本發明公開了一種基于鉑納米顆粒催化H₂O₂分解產生氣壓變化即時檢測端粒酶活性的方法，當存在活性端粒酶時，磁珠表面修飾的端粒酶引物會與端粒酶結合，使得端粒酶引物沿著其3’末端被延長，并形成一條帶有TTAGGG重復序列的DNA單鏈，這條長的DNA單鏈能夠與許多cDNA雜交，通過將cDNA修飾到鉑納米顆粒表面，就使得鉑納米顆粒固定到了磁珠的表面，然后利用鉑納米顆粒催化過氧化氫分解產生氧氣，體系氣壓發生變化，再采用便攜式氣壓計檢測體系的氣壓值，即可實現對端粒酶活性的即時檢測。本發明檢測方法簡單、快速、靈敏，可以檢測不同種類腫瘤細胞中端粒酶活性的表達水平，在以端粒酶為靶點的癌癥的治療診斷方面具有重要的意義。

技術領域

本發明屬于腫瘤活性檢測技術領域，具體涉及一種基于氣壓變化簡單、靈敏的即時檢測癌細胞中端粒酶活性的方法。

背景技術

端粒是一種位于真核細胞染色體末端的特殊結構，由端粒DNA和端粒相關蛋白構成，其端粒DNA由非編碼的重復序列組成，不同物種的重復序列不同，如人的端粒DNA由5′-TTAGGG-3′重復序列組成，長度為4～15kb不等。端粒的主要功能是保護染色體末端、防止染色體融合、重組和降解。在正常細胞中，隨著細胞的不斷增殖，端粒會逐漸的縮短，當端?？s短到一定程度時，染色體不穩定，細胞就會衰老、死亡。端粒酶是由RNA模板、端粒相關蛋白組成的一種核糖核蛋白酶，具有逆轉錄酶的活性，可以以自身RNA為模板，通過逆轉錄合成端粒重復序列并連接到染色體末端，用來補償細胞分裂時端粒長度的縮短，從而讓腫瘤細胞獲得無限增殖的能力。有研究表明85％～95％的腫瘤細胞中都可以檢測到端粒酶活性呈陽性表達，而在正常細胞中檢測不到端粒酶的活性。因此，端粒酶被認為是一種判斷腫瘤細胞的標示物，靈敏即時地檢測端粒酶活性對于腫瘤的診斷、治療以及預后評估都有很重要的意義(Shay,J.W.,Wright,W.E.Telomerase:A target for cancer therapeutics[J].Cancer Cell 2002,2:257-265.)。

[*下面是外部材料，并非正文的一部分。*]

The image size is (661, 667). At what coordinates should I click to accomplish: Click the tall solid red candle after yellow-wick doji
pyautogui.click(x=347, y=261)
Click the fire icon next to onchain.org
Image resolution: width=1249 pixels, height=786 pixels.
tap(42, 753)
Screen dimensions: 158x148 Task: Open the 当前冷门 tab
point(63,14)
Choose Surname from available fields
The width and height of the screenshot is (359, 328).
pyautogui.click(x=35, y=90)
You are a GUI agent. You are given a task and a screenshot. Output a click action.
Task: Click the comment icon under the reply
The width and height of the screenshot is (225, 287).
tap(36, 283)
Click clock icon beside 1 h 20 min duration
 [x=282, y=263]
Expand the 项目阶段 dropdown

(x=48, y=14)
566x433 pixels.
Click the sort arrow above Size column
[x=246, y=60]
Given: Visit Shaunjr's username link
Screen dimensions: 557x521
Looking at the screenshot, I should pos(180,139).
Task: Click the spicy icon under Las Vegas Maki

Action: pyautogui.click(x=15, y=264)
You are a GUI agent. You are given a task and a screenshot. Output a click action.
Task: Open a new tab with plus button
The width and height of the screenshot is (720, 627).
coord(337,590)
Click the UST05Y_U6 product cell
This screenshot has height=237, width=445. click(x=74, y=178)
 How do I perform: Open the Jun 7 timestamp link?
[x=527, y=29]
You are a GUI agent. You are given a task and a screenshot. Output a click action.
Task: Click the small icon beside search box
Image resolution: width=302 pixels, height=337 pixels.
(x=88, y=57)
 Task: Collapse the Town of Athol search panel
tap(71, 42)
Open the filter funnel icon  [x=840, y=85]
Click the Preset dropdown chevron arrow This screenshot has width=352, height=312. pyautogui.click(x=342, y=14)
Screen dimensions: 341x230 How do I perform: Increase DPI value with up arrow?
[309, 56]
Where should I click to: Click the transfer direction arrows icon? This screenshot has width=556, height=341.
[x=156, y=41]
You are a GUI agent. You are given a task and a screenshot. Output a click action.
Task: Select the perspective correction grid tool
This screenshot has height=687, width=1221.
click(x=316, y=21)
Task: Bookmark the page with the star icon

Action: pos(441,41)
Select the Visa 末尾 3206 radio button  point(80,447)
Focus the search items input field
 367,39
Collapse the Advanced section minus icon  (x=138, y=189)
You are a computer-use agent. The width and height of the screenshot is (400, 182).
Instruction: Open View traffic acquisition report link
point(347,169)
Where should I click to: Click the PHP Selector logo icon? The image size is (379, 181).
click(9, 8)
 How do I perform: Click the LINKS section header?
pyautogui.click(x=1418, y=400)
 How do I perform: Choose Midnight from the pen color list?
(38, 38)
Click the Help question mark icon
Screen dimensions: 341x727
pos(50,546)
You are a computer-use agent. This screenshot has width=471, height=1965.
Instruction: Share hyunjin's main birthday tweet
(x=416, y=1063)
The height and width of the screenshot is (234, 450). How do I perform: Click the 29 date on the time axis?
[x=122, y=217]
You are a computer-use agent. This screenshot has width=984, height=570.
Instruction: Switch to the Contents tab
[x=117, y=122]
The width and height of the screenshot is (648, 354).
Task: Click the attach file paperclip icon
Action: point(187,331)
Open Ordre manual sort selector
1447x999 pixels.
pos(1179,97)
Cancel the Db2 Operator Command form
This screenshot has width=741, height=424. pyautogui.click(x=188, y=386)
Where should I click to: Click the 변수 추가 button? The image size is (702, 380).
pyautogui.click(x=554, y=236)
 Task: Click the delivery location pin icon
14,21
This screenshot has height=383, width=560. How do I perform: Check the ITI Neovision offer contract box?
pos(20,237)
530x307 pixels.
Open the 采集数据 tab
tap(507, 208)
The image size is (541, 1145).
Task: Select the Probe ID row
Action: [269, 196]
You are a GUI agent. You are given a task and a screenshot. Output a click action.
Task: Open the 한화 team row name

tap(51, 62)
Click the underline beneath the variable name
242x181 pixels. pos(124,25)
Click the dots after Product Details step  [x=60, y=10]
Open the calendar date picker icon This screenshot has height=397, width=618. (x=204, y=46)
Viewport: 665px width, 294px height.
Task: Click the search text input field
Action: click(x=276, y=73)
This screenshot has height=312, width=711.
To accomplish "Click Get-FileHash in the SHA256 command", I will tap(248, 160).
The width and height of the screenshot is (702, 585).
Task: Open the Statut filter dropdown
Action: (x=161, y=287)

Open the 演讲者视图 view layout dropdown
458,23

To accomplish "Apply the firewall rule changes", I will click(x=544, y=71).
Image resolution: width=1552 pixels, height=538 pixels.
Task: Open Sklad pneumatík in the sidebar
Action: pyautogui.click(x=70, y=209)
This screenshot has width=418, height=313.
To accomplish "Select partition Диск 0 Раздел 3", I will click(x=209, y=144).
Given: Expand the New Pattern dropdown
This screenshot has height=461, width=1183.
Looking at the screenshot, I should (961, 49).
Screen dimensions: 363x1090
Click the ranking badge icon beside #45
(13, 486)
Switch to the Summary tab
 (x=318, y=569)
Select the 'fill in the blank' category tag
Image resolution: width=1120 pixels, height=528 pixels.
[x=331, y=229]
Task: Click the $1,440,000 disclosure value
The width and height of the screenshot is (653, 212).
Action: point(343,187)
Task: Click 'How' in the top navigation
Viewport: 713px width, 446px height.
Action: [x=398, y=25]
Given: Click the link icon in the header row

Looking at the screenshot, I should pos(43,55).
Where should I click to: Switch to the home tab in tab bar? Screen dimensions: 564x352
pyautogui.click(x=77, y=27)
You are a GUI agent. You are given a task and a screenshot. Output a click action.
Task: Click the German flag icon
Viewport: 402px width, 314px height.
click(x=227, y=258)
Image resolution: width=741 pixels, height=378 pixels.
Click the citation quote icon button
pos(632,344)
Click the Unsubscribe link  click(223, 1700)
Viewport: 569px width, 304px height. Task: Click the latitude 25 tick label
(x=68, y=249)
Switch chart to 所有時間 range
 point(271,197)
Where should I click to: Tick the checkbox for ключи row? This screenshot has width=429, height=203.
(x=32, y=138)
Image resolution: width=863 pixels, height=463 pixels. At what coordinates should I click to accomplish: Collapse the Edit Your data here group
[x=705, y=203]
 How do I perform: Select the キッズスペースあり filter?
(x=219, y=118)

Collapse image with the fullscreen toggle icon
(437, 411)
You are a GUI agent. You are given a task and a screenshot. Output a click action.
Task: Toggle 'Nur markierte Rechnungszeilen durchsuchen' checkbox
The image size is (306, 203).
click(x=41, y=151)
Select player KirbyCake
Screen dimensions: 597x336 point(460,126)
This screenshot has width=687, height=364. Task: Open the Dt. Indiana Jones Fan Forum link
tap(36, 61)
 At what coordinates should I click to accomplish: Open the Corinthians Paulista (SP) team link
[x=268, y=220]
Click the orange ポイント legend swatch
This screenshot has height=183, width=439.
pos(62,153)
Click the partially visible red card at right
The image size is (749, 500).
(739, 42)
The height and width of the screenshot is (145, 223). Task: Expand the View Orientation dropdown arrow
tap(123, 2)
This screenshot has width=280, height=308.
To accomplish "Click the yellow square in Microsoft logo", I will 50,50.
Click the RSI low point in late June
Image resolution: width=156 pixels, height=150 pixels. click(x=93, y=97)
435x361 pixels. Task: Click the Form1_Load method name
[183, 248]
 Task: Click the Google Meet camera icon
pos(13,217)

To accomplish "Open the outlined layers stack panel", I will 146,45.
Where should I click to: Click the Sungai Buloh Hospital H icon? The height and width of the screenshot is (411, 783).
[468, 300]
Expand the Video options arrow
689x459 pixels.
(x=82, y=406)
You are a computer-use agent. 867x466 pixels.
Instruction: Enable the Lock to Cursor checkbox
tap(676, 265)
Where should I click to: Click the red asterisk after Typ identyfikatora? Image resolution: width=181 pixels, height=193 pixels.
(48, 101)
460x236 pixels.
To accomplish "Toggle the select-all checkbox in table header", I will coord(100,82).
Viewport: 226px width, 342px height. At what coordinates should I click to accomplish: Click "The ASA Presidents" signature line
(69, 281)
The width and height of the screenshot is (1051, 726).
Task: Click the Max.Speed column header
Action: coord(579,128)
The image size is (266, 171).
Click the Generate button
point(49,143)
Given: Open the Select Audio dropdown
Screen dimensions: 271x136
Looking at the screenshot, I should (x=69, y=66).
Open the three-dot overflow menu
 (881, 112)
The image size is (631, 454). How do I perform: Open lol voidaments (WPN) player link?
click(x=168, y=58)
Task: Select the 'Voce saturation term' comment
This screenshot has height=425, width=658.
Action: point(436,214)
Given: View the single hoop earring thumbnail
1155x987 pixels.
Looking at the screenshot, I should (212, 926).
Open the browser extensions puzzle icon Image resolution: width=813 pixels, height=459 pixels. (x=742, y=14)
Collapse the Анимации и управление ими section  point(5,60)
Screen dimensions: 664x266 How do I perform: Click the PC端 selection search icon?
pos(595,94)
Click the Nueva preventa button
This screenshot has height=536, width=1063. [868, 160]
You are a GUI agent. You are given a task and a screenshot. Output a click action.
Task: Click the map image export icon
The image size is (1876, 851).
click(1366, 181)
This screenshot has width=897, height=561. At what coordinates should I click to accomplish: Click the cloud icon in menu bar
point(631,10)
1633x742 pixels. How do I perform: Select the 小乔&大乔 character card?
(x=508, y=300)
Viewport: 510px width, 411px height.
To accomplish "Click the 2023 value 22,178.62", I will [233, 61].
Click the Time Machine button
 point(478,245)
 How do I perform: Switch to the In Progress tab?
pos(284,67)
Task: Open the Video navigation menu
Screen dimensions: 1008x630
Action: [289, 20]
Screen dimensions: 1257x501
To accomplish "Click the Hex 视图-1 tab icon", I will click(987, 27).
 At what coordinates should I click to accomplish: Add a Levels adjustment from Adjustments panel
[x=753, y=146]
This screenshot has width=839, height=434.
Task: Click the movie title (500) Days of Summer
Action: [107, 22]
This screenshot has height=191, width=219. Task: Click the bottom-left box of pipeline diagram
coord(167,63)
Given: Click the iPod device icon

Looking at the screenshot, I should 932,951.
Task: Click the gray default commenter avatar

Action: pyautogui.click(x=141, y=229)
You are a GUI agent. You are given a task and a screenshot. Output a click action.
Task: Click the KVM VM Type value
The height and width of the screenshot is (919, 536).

目前為止，在端粒酶活性檢測的方法中最經典的方法是基于聚合酶鏈式反應(PCR)擴增技術的端粒重復序列擴增法(TRAP)(Piatyszek,M.；Kim,N.；Weinrich, S.；Hiyama,K.；Hiyama,E.Wright,W.；Shay,J.Detection of telomerase activity in humancells and tumors by a telomeric repeat amplification protocol(TRAP)[J].Methods Cell Sci.1995,17:1-15.)。該方法是基于聚合酶鏈式反應(PCR)擴增技術，當細胞提取物中存在活性端粒酶時，端粒酶引物被延長產生端粒重復序列。通過PCR擴增技術使延長產物指數倍增加，然后通過凝膠電泳對PCR結果進行表征，從而實現了對細胞提取物中的端粒酶活性高效、靈敏的檢測。但是該方法仍然存在一些缺點，例如操作過程繁瑣復雜，耗時，容易產生假陽性信號，導致實驗結果不可靠。為了克服這些缺點，許多研究工作者試圖發展無需PCR輔助，同時能夠靈敏檢測端粒酶活性的技術。

發明內容

為了克服現有技術中端粒酶活性檢測成本較高、操作復雜、實用性不強等缺陷，本發明提供了一種基于鉑納米顆粒的催化作用，無需通過聚合酶鏈式反應就能夠即時靈敏檢測端粒酶活性的方法。

解決上述技術問題所采用的技術方案由下述步驟組成：

1、將氨基化的磁珠與醛基化的端粒酶引物反應，制備磁珠/端粒酶引物復合物。

2、將鉑納米顆粒與巰基化的cDNA探針反應，制備鉑/cDNA復合物。

3、將待測細胞進行裂解提取端粒酶，以提取的端粒酶RNA為模板，對磁珠/ 端粒酶引物復合物進行擴增。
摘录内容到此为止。